Тишина была словно бальзам на сердце, пока он работал, вводя в программу то, что переписал, изучил, вызубрил наизусть в течение этих бесконечных мучительных дней и ночей, — всё, что он сумел выжать из найденных в компьютере схем, все знания и умения, добытые из памяти Джеймса Т. Кирка.
Скоро он будет свободен.
И Рея будет спасена.
Рея…
Он мог видеть её на обзорном экране — как видел её вчера на мостике, как увидел её на один-единственный ослепительный, разрывающий сердце миг в первый день этого маскарада, когда «Энтерпрайз» уходил с орбиты. Он едва заставил себя отвести от неё взгляд и действовать так, как должен был действовать капитан. И это тоже взбесило его — что они были так буднично равнодушны к ранящей душу красоте и к чуду созерцания мира.
Но теперь она сияла перед ним на экране, и он был волен смотреть на неё, сколько угодно. Она была такой тёмной, такой ослепительно-золотой, с шёлковой гладью океанов и мягким пухом шафрановых облаков. Невыразимо прекрасное многоцветье — янтарные и дымчато-серые тона, тёмно-коричневые разломы скал и лиловые переливы морей, и снежные шапки полюсов — как морозные узоры на кожице спелого, нежного плода. Если бы он мог, он выбил бы стёкла во всех иллюминаторах корабля, чтобы выглянуть наружу и услышать её песнь.
Он работал быстро и умело, маленькие мягкие руки, на которые он всё ещё смотрел с удивлением, ловко стучали по кнопкам с символами, выстраивая краткие, точные команды, понятные для этих ненавистных счётных машин.

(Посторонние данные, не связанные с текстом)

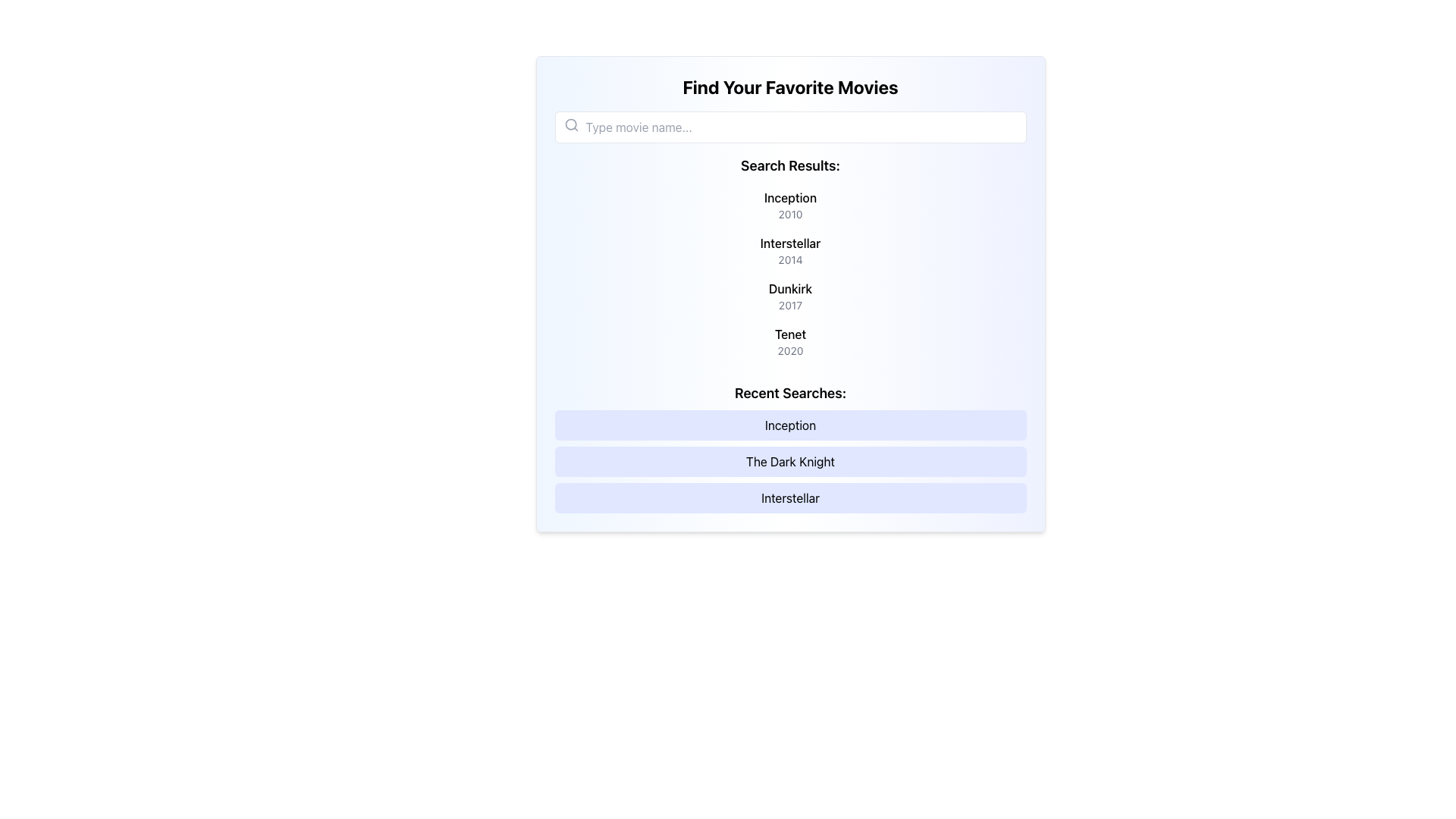 Image resolution: width=1456 pixels, height=819 pixels. What do you see at coordinates (789, 259) in the screenshot?
I see `text label displaying '2014' which is styled in gray and located under the title 'Interstellar' in the search results section` at bounding box center [789, 259].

Он обрезал кабели, ведущие к главному компьютеру, и открытый порт доступа зиял, как рана, на стене за его спиной, прямо под вырванным динамиком, что висел, запутавшись в слабо искрящих проводах. Он включил вспомогательный компьютер и с помощью своего голоса — голоса отважного воина Кирка — проник сквозь защиту программы. По его оценке, должно было пройти ещё немало времени, прежде чем они смогут прогнать злой воздух с палуб, отделяющих его от стражей в красных рубашках, — примерно столько, сколько нужно, чтобы собрать две полные горсти съедобных семян в сухое лето. Узнав, что их компьютер потерял связь с комнатой убивающих лучей, они придут сюда так быстро, как только смогут, но герметичные переборки закрыты, их придётся прорезать по одной, а на это тоже уйдёт время.
Более чем достаточно времени.
А потом Рея будет спасена, и он сможет вернуться домой.
Домой, к Сети Сознания. Домой, к тем, кто любит его и кого он любит. На мгновение от этой мысли, хоть он сразу подавил её непреклонным усилием воли, какая-то часть его души заплакала, как ребёнок.
Потом, подумал он, потом будет время для отдыха…
Он достаточно тщательно исследовал судно и знал, что, покинув это омерзительное чужое тело, уже ослабевшее от истощения и сжигаемое лихорадкой, он сможет найти путь в транспортный отсек и справится с пультом управления. Но было всё труднее сохранить ясность мыслей и удержать в памяти всё необходимое. Может быть, ему станет легче, лучше, когда он освободится от этой больной, измученной оболочки, от бремени грязных инстинктов и не принадлежащих ему воспоминаний.
Он сосредоточился на предстоящей задаче, сверяясь время от времени с записями, которые он сделал заранее и принёс с собой, вводя нужные команды, нужные числа, последовательности координат, связанные с вещами, которые он как Кирк понимал, но как Призрачный Странник — нет… орбитальное смещение, порядок срабатывания батарей, уровни мощности и первичное зажигание. Эта работа так поглотила его, что он не услышал крадущихся, почти беззвучных шагов из наружного коридора, пока они не приблизились к самой двери; и не шаги, а слабый скрежет рычага, открывающего двери вручную, заставил его повернуться в кресле и нырнуть за пульт в ту самую секунду, когда створки дверей распахнулись, и в перемежающийся свет и мрак комнаты ударил белый кинжальный луч фазера.